The biggest lesson I learned as student body president was to always find a way to serve others. Think big about how you can do that, but always stay rooted in your values. The method of how we serve others changes frequently, but why we serve should remain steadfast. The Aggies who served our country, including friends of mine who lost their lives in Iraq and Afghanistan, remind me of the bigger fight we all have a part in. My battle is very different than those brave men and women, but I am still called to the arena to serve our country.
How have your student government experiences helped you excel in your career?
Student government taught me the importance of surrounding myself with people who will challenge me while also developing a deep love and respect for each other. I was grateful every day to serve others while working with people who shared my values. We also had a lot of fun along the way.
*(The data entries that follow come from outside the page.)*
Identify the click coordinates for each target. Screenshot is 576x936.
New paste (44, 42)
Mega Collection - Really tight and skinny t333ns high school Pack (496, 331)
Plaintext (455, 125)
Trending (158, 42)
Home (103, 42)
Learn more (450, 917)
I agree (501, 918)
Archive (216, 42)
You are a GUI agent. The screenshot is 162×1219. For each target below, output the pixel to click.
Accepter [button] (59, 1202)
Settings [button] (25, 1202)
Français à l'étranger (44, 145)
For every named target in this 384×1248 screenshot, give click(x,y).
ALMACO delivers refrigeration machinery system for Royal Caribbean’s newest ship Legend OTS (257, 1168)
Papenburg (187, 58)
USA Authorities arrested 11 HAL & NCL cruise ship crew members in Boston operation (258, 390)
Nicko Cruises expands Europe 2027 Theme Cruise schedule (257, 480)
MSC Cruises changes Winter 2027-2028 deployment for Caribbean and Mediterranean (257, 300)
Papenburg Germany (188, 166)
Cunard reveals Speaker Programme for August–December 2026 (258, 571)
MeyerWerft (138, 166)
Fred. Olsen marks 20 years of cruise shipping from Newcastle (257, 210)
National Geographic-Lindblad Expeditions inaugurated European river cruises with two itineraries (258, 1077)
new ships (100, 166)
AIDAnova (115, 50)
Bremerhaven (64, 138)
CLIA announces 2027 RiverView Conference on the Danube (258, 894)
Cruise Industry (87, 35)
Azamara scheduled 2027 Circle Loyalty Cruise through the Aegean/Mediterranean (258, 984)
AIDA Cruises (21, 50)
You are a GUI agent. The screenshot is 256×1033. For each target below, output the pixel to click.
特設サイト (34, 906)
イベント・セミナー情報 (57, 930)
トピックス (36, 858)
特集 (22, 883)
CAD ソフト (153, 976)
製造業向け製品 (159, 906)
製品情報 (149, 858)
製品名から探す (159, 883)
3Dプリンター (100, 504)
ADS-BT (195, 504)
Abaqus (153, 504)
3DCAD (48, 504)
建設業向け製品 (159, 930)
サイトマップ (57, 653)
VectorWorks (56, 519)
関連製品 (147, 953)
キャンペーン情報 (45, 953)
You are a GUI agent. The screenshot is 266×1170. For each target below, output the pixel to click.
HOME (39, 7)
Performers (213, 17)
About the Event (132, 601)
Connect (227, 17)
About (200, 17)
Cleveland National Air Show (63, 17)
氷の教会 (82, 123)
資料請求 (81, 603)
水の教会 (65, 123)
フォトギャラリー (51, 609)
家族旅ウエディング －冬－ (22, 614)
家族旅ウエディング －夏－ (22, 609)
While the stakes were a little higher at the White House, the values and purpose I had while in student government are the same. At Texas A&M, our focus was on Aggies. In the White House, our focus was on Americans and preserving the American dream. Our mission was to fight for those we represent, and we do that through selfless service both in Washington, D.C., and in Aggieland.
About Brooke Rollins ’94
After earning her bachelor’s in agricultural development from Texas A&M and a law degree from The University of Texas, both with honors, Brooke Rollins ’94 served as Gov. Rick Perry’s policy director. She then grew the Texas Public Policy Foundation, a political policy think tank, from a fledgling organization to a highly influential policy group.
In 2018, Rollins was recruited to run the White House’s Office of American Innovation and ultimately the Domestic Policy Council. She then founded and is now the president and CEO of the America First Policy Institute, a nonprofit, nonpartisan research institute. She and her husband, Mark ’94, currently reside in Fort Worth, Texas, and spend a majority of their free time taxiing their four children to baseball games, cattle shows, piano lessons and Aggie football games.